[EXERCISE REQUIREMENTS] Echo the lines starting with the one that contains "Screen dimensions: 1174x473" and going on through the one that contains "Action: tap(108, 27)", including both of those lines.

[ENTRIES SUPPLIED]
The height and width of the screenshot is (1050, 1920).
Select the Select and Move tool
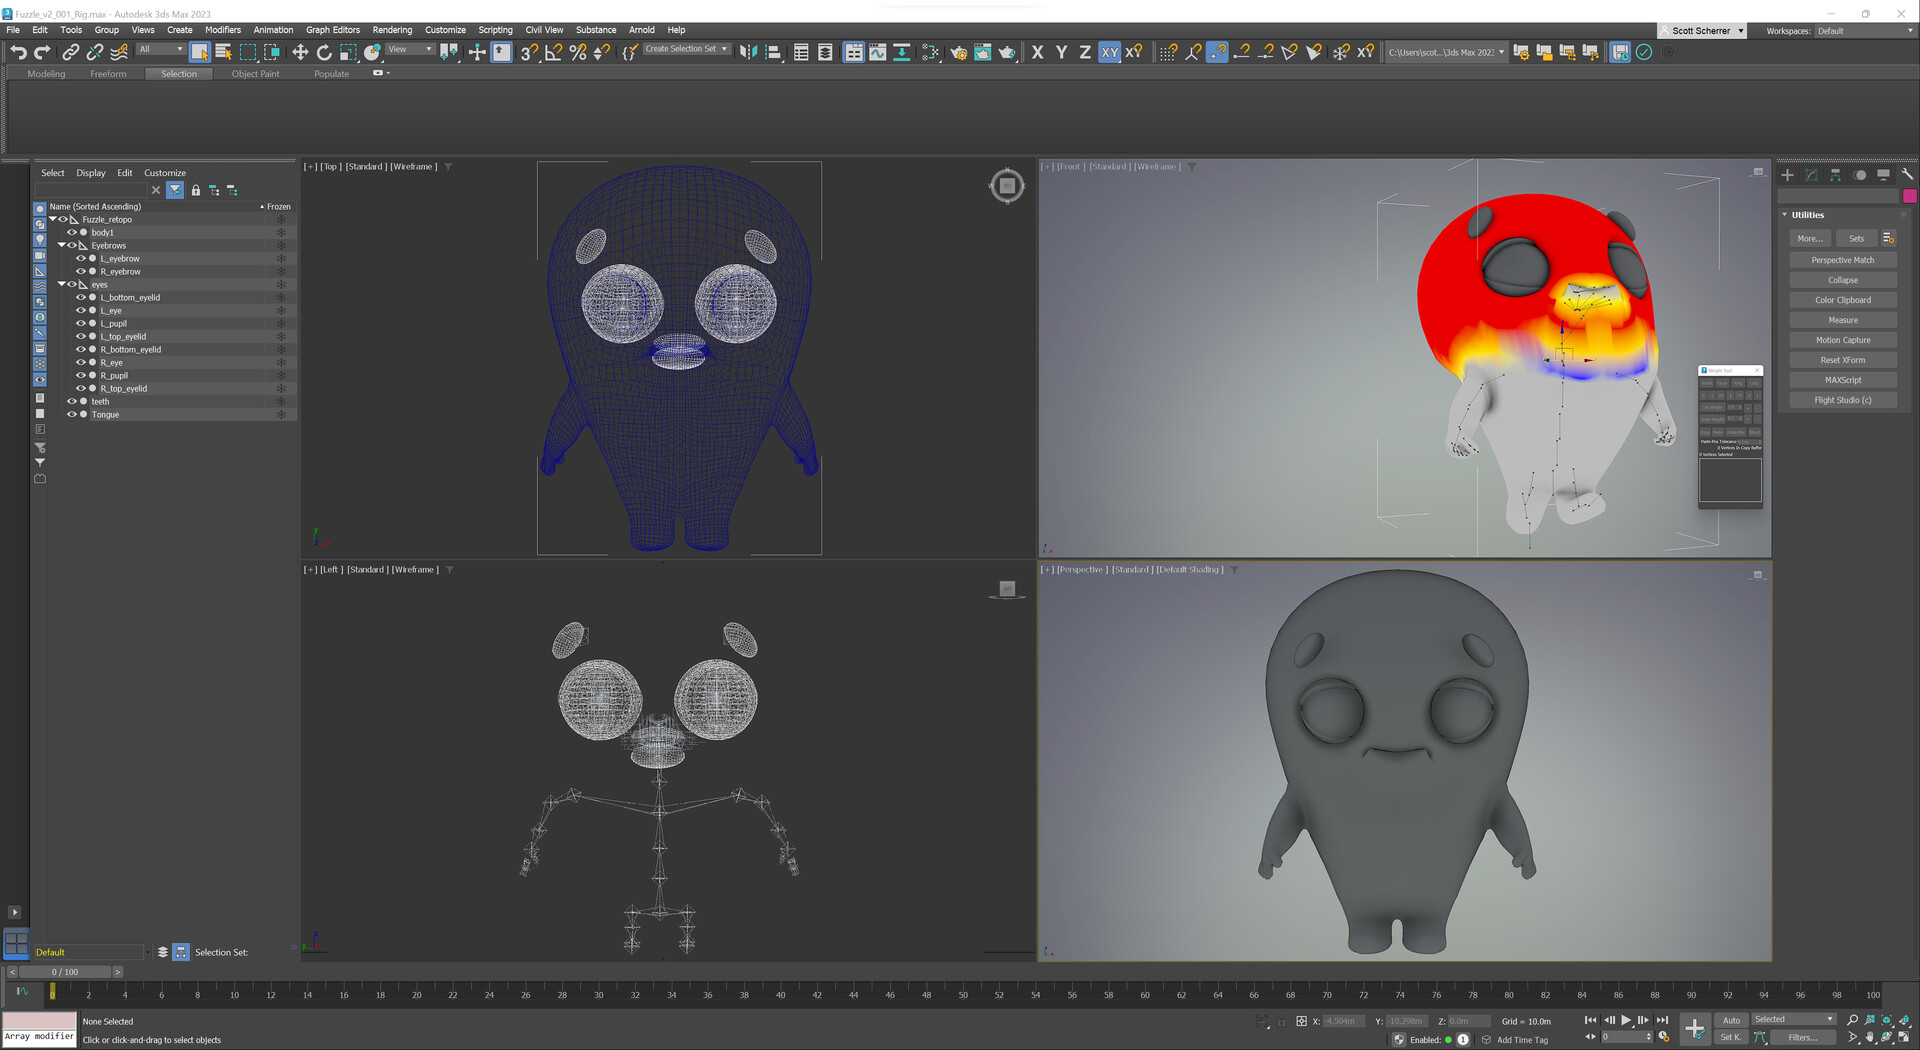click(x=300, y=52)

==

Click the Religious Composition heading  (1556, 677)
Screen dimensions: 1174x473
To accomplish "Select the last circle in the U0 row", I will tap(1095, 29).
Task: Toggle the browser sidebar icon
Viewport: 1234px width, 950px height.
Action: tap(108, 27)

[RESULT OF THIS EXERCISE]
Screen dimensions: 1174x473
To accomplish "Select the last circle in the U0 row", I will tap(1095, 29).
Task: Toggle the browser sidebar icon
Viewport: 1234px width, 950px height.
Action: tap(108, 27)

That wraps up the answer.